## Task requirements
Filter the records below, copying out each line that contains the string "computer". Case counts, so match only that exact capitalization.

┌──

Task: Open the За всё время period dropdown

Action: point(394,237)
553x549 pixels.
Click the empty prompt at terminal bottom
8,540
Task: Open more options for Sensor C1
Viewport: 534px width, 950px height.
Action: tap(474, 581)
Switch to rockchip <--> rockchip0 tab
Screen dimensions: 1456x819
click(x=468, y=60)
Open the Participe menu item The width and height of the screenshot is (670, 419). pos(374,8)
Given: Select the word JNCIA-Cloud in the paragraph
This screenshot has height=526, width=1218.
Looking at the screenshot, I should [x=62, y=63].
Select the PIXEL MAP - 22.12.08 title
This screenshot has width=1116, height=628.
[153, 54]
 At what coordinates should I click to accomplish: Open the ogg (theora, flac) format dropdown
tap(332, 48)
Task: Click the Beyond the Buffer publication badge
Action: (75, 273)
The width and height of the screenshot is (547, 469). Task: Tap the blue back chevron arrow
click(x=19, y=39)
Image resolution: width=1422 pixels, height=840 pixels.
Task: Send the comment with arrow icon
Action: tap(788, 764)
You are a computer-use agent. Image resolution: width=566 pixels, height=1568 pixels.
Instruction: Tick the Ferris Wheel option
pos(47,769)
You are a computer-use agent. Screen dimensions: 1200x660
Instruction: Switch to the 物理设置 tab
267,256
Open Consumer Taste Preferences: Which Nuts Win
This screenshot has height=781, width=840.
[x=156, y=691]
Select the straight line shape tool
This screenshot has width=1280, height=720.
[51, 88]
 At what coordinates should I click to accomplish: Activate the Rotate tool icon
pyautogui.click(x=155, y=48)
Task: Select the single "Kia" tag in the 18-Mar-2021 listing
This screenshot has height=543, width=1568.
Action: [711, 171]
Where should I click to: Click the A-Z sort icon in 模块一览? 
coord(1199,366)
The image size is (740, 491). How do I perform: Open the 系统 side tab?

└──

## Result
You are a computer-use agent. Image resolution: width=566 pixels, height=1568 pixels.
You are a computer-use agent. Screen dimensions: 1200x660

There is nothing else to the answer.